(Records from a data source)
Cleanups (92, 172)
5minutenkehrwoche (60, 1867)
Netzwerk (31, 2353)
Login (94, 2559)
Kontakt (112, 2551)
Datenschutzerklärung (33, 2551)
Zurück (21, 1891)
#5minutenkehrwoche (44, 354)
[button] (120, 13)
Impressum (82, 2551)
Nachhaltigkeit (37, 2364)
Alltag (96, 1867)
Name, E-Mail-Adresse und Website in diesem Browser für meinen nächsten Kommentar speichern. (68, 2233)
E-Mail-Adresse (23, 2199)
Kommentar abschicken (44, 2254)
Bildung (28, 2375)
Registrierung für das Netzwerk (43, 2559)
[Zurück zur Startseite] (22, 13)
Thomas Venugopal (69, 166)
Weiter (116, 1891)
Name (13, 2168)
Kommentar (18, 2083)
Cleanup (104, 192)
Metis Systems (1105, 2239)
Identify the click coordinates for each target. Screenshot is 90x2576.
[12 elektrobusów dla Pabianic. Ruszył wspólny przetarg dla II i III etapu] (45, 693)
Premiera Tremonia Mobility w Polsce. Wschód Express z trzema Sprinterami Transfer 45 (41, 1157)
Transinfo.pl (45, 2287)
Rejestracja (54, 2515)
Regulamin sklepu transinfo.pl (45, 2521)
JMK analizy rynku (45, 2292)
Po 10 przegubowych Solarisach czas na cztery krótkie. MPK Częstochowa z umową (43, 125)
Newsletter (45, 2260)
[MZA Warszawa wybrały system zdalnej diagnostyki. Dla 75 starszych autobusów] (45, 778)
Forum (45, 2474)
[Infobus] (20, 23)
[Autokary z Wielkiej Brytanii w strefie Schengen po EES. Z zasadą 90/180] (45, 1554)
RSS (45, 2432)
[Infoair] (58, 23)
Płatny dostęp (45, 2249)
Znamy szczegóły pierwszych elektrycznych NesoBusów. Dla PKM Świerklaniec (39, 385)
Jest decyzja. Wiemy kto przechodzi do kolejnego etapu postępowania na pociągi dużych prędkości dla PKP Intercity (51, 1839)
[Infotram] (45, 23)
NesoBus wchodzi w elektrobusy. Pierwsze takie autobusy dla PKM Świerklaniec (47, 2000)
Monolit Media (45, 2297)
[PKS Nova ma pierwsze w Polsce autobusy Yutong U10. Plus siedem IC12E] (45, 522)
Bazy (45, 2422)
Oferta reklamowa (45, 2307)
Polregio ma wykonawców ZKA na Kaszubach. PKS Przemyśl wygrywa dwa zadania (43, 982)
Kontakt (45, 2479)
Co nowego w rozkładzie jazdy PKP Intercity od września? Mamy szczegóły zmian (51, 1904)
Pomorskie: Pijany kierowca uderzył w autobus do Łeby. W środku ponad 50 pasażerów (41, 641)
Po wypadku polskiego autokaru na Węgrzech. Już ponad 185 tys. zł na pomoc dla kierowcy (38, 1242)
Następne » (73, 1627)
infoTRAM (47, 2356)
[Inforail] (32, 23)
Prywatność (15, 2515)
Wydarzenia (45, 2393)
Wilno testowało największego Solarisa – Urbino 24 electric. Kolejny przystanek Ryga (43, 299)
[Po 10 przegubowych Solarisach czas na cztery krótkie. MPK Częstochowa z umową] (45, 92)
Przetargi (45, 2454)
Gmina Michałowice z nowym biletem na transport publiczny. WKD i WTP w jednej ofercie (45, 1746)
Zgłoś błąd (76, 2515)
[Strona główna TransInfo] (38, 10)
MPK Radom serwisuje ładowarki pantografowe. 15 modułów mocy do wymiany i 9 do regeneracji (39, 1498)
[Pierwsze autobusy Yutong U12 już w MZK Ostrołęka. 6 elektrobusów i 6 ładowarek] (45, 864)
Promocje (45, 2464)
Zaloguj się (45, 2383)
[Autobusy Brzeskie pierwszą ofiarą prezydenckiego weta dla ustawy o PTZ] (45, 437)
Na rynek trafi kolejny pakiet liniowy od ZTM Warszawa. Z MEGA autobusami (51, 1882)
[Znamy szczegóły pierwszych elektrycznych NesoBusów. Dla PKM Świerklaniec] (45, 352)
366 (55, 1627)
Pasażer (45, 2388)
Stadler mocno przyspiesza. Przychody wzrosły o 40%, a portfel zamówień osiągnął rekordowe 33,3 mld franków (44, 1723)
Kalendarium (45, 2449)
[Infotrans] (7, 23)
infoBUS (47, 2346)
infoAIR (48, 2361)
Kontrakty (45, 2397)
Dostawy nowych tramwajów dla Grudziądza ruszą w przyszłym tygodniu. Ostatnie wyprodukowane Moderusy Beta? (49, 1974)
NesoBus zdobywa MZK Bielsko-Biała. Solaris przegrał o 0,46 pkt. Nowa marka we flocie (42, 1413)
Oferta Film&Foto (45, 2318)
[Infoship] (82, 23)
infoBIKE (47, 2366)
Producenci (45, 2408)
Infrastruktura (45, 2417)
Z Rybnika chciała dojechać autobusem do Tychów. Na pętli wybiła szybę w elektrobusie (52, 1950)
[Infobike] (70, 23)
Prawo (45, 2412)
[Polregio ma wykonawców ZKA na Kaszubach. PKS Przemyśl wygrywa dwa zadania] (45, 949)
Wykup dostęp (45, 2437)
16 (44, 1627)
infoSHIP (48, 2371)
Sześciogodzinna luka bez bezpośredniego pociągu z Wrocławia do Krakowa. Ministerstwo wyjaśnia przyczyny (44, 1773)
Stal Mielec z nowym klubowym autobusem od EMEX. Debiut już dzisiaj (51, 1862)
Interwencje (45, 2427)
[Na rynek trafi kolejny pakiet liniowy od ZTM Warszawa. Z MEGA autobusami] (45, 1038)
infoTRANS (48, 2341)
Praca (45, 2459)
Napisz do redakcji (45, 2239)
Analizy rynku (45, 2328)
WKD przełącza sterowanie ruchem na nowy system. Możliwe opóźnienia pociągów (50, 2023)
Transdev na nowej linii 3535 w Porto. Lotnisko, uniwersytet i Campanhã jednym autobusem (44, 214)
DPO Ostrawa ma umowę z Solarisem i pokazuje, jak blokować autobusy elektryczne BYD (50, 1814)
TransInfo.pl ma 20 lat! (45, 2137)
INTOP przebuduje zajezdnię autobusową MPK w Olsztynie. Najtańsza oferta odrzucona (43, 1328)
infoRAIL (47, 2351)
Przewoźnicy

=== What you should do ===
Look over the entries for "przegubowych", then copy every line that includes that string.

=== Answer to the exercise ===
Po 10 przegubowych Solarisach czas na cztery krótkie. MPK Częstochowa z umową (43, 125)
[Po 10 przegubowych Solarisach czas na cztery krótkie. MPK Częstochowa z umową] (45, 92)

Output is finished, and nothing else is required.